#### Data:
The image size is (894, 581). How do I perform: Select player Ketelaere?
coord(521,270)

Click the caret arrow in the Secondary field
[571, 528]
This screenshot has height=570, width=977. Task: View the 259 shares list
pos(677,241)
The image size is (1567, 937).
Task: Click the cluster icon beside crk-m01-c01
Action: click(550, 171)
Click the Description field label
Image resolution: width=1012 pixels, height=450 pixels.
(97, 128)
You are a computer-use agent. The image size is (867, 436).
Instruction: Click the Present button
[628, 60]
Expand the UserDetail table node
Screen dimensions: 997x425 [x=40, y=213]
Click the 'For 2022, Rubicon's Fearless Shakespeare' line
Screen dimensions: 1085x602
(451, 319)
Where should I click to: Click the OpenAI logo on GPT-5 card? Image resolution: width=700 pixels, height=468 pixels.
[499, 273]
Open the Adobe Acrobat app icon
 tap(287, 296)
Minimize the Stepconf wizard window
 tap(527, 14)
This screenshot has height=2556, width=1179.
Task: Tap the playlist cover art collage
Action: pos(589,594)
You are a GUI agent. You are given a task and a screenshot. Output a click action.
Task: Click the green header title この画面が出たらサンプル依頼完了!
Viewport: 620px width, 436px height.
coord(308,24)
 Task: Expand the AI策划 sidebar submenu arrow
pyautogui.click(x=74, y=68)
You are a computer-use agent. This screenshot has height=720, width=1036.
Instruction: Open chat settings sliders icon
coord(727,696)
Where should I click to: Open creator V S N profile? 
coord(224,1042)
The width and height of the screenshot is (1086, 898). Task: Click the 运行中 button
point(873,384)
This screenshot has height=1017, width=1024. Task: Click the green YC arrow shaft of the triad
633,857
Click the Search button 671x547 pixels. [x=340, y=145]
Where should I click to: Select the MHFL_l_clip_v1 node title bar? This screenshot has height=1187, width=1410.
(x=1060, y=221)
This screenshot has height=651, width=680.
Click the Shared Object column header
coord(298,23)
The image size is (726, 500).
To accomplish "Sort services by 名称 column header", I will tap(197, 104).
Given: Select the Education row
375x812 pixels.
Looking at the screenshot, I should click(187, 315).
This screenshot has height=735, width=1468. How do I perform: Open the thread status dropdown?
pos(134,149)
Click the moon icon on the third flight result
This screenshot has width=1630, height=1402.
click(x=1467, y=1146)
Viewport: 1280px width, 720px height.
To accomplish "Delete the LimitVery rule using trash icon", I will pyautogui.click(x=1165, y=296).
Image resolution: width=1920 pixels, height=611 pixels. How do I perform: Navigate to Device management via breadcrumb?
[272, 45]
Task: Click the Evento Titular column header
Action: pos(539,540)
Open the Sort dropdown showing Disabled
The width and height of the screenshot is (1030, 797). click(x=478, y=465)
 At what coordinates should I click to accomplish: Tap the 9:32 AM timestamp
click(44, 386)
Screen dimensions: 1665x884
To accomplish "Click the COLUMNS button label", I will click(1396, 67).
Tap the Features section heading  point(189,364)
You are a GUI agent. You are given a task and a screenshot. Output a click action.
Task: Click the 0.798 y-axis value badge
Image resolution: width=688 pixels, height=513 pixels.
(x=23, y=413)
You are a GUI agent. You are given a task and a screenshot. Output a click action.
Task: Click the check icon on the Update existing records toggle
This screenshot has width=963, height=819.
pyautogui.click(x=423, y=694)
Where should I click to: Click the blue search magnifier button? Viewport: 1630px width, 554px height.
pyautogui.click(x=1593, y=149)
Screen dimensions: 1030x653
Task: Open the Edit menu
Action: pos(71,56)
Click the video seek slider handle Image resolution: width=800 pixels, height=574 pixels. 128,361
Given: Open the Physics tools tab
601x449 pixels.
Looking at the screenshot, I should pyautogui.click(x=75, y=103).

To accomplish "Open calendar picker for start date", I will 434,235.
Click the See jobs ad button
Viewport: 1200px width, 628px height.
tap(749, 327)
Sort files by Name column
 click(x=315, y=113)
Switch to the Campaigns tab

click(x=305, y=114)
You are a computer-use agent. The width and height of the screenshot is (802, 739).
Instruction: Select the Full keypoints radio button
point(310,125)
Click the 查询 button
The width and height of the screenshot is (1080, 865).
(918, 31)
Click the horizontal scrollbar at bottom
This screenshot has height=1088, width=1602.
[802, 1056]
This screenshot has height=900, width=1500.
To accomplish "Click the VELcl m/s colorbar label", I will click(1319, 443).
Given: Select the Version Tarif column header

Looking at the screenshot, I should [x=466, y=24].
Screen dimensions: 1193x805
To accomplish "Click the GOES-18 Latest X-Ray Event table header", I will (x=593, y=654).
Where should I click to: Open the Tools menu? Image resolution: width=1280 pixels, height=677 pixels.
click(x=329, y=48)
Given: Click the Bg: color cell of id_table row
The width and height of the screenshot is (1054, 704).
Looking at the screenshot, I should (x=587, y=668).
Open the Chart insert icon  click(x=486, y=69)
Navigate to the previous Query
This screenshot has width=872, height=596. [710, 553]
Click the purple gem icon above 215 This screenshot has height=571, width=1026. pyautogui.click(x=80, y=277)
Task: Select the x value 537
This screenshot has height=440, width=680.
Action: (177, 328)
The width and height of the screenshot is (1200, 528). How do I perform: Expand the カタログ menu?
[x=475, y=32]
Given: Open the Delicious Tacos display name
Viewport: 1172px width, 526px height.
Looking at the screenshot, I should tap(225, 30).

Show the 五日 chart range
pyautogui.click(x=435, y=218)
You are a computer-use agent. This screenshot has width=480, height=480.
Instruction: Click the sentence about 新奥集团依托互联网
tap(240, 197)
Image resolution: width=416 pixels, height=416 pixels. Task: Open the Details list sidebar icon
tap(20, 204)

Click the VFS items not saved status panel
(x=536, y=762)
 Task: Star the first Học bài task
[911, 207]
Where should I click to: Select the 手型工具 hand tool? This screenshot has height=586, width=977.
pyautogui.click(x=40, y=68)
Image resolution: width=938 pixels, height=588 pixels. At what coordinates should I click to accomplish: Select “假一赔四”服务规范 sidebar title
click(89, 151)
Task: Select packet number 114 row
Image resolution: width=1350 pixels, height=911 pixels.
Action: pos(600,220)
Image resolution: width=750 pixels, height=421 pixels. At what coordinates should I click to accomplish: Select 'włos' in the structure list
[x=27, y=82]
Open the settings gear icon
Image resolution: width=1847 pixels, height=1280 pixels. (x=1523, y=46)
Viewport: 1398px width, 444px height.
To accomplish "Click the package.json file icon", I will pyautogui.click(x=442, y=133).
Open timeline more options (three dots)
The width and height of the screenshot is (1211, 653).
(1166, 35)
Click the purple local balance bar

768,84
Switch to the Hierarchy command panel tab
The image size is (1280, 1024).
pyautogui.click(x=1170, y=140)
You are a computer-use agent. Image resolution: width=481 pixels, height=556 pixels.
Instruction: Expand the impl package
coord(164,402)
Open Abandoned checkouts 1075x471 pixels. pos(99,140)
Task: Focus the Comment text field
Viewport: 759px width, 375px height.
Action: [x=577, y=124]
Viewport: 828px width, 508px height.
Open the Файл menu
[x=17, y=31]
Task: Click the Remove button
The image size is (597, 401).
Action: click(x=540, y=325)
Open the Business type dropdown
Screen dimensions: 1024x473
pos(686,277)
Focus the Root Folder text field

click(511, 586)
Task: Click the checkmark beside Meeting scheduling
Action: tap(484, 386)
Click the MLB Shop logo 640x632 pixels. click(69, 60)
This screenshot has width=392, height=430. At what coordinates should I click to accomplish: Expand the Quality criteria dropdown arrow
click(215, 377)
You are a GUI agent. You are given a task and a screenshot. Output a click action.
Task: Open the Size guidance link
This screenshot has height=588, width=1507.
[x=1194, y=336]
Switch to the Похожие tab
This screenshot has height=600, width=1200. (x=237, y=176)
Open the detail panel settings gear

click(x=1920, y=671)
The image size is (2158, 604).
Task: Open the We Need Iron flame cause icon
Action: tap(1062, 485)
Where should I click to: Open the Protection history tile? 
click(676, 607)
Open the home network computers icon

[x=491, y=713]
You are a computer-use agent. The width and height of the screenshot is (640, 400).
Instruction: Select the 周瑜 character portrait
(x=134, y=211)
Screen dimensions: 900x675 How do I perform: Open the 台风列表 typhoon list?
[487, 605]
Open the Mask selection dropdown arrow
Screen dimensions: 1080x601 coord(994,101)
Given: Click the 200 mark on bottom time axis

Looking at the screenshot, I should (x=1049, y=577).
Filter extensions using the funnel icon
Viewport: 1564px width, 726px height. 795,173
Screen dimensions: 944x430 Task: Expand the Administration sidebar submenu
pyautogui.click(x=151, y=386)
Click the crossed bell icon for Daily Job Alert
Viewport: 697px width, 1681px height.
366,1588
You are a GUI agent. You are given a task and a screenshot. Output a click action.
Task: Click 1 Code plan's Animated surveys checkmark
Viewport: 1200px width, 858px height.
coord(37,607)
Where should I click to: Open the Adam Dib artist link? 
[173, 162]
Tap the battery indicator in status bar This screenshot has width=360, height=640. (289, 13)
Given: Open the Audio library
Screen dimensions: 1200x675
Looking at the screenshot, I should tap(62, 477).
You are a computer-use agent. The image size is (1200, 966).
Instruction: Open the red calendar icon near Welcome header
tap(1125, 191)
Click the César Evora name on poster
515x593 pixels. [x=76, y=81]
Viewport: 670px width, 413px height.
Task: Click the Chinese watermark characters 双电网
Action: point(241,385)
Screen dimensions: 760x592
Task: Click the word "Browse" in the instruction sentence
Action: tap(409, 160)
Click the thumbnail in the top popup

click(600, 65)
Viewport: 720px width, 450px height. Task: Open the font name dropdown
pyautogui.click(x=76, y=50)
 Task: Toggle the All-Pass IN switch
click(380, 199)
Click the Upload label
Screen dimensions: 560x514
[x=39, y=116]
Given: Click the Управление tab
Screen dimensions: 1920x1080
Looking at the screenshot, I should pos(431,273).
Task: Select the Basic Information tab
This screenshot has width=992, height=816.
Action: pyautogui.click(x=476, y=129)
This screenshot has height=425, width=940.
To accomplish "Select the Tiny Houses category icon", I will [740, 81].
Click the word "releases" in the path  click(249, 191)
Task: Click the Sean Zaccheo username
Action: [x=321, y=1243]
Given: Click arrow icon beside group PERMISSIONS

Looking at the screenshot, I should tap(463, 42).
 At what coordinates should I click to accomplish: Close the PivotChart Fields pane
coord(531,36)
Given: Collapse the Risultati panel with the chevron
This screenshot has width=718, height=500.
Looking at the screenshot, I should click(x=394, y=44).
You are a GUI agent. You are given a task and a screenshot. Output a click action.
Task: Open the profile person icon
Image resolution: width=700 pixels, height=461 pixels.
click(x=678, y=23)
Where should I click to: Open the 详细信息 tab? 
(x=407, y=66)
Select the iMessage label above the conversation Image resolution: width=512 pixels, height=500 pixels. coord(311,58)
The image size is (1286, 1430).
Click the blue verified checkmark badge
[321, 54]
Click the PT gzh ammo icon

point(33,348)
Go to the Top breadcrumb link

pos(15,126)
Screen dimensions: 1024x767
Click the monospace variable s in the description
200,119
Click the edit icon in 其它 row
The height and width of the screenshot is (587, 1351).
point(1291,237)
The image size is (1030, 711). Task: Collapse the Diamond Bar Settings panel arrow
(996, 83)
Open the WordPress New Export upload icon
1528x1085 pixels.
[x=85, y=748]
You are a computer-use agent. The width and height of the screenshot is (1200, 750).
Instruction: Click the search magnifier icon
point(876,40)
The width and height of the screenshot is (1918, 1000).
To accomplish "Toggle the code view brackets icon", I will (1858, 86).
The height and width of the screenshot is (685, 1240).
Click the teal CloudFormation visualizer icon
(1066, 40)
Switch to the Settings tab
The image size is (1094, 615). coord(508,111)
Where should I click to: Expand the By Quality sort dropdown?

#### Action item:
Each line above holding the word "value" counts; reply with how many there are, only the number.

#### Response:
2